## Task description
This exercise calls for the line with "Image resolution: width=946 pixels, height=527", the line with "Tick the Capitalise", and all lines between them in the material below, output exactly and with no other lines.

··· Available data

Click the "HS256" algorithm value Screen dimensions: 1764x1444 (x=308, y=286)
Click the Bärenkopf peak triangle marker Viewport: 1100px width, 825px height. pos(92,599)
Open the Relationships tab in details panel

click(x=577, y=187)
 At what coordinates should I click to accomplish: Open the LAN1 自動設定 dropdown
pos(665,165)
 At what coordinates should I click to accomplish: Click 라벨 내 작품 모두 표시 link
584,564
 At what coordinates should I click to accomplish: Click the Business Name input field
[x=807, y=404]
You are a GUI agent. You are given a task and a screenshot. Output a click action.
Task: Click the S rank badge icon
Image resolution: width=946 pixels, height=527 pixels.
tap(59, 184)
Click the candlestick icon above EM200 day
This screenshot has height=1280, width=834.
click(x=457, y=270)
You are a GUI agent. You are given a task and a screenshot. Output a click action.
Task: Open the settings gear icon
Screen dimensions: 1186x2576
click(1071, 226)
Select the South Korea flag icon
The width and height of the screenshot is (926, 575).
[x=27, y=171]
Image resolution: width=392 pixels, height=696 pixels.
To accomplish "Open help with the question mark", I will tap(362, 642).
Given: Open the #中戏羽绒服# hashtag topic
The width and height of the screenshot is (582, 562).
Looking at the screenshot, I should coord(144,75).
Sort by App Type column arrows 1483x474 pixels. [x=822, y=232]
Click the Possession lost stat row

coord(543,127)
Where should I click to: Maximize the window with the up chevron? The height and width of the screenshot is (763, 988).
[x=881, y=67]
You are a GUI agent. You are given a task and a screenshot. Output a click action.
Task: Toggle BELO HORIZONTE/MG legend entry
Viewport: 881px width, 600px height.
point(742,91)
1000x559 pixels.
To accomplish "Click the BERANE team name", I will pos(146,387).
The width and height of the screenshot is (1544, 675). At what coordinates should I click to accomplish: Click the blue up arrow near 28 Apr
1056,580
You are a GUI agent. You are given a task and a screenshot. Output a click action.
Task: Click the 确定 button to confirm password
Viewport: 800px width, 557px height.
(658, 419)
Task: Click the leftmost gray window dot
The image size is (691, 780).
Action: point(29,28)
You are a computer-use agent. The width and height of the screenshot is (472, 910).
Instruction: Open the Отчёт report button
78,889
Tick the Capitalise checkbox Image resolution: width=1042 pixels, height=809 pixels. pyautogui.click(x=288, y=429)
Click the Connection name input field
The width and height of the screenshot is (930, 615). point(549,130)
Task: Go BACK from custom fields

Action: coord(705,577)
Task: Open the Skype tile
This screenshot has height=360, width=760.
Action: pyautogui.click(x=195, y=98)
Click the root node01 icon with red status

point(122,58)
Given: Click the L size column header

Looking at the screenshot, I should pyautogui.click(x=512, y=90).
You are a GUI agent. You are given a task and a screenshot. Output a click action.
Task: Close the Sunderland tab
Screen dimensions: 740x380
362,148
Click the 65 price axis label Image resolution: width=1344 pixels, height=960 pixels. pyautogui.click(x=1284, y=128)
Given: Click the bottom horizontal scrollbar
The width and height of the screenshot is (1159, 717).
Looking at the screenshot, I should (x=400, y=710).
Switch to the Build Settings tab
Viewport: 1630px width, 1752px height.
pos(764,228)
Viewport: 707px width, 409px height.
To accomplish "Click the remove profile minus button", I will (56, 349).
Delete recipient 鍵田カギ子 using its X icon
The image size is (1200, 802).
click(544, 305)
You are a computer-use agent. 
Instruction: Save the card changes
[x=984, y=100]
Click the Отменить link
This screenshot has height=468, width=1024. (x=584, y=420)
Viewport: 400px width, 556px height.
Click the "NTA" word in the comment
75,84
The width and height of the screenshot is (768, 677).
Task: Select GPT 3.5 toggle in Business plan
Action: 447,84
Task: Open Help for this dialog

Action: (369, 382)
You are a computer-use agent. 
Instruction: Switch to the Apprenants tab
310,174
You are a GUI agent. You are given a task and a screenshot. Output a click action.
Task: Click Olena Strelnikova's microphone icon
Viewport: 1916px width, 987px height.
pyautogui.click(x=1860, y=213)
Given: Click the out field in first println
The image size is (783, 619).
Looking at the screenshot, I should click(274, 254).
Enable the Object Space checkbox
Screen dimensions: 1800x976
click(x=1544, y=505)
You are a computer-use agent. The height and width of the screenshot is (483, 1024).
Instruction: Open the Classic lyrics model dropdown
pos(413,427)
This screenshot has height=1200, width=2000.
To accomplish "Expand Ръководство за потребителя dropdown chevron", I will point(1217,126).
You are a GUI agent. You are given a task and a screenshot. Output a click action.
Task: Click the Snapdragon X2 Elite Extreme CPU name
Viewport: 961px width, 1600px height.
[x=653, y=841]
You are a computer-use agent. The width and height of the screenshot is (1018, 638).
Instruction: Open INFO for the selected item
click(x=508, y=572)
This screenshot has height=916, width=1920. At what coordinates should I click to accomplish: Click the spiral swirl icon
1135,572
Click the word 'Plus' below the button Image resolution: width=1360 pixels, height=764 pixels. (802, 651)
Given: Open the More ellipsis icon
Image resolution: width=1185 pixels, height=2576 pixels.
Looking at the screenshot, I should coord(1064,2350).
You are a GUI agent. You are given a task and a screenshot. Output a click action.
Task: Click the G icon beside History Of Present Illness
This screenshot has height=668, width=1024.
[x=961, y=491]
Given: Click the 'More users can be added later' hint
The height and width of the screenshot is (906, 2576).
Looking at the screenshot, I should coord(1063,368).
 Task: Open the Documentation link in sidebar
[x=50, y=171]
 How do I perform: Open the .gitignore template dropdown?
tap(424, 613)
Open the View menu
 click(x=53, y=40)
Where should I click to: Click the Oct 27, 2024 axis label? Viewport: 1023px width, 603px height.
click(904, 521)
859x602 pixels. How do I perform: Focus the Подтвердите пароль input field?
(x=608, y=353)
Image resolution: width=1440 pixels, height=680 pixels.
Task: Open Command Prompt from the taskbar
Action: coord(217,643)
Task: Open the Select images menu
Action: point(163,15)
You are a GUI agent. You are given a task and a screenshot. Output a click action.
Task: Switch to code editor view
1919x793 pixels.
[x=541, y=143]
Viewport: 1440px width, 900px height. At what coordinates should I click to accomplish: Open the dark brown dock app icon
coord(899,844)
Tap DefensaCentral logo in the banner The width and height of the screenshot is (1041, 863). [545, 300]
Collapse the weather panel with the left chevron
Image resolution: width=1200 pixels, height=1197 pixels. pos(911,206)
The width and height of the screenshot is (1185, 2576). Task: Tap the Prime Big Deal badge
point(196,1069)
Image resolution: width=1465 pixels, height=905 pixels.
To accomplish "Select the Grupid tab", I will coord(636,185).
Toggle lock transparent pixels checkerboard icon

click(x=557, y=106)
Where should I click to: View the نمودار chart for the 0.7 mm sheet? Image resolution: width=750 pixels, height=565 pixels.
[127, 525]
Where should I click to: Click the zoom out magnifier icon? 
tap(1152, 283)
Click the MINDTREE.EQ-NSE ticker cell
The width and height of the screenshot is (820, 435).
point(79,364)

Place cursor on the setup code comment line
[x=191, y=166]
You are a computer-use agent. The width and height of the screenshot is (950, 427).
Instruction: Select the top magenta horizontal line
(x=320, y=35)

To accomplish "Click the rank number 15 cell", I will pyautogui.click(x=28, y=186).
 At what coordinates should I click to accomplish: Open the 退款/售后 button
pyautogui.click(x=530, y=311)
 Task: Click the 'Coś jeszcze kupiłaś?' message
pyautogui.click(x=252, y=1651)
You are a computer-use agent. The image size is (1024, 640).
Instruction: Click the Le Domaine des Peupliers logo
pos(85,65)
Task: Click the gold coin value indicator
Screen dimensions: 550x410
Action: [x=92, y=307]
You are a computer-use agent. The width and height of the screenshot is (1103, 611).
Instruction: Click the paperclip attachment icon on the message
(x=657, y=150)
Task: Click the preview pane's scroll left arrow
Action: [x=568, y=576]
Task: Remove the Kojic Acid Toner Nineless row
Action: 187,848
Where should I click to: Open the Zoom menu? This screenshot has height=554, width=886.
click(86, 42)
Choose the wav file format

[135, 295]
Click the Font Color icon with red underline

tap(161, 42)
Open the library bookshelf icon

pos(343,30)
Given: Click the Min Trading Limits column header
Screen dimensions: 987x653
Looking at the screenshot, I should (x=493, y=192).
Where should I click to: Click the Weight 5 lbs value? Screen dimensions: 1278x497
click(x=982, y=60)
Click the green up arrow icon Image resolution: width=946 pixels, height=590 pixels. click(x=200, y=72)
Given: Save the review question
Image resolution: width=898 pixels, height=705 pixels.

······

## Result below
Image resolution: width=946 pixels, height=527 pixels.
tap(59, 184)
Click the candlestick icon above EM200 day
This screenshot has height=1280, width=834.
click(x=457, y=270)
You are a GUI agent. You are given a task and a screenshot. Output a click action.
Task: Open the settings gear icon
Screen dimensions: 1186x2576
click(1071, 226)
Select the South Korea flag icon
The width and height of the screenshot is (926, 575).
[x=27, y=171]
Image resolution: width=392 pixels, height=696 pixels.
To accomplish "Open help with the question mark", I will tap(362, 642).
Given: Open the #中戏羽绒服# hashtag topic
The width and height of the screenshot is (582, 562).
Looking at the screenshot, I should coord(144,75).
Sort by App Type column arrows 1483x474 pixels. [x=822, y=232]
Click the Possession lost stat row

coord(543,127)
Where should I click to: Maximize the window with the up chevron? The height and width of the screenshot is (763, 988).
[x=881, y=67]
You are a GUI agent. You are given a task and a screenshot. Output a click action.
Task: Toggle BELO HORIZONTE/MG legend entry
Viewport: 881px width, 600px height.
point(742,91)
1000x559 pixels.
To accomplish "Click the BERANE team name", I will pos(146,387).
The width and height of the screenshot is (1544, 675). At what coordinates should I click to accomplish: Click the blue up arrow near 28 Apr
1056,580
You are a GUI agent. You are given a task and a screenshot. Output a click action.
Task: Click the 确定 button to confirm password
Viewport: 800px width, 557px height.
(658, 419)
Task: Click the leftmost gray window dot
The image size is (691, 780).
Action: point(29,28)
You are a computer-use agent. The width and height of the screenshot is (472, 910).
Instruction: Open the Отчёт report button
78,889
Tick the Capitalise checkbox Image resolution: width=1042 pixels, height=809 pixels. pyautogui.click(x=288, y=429)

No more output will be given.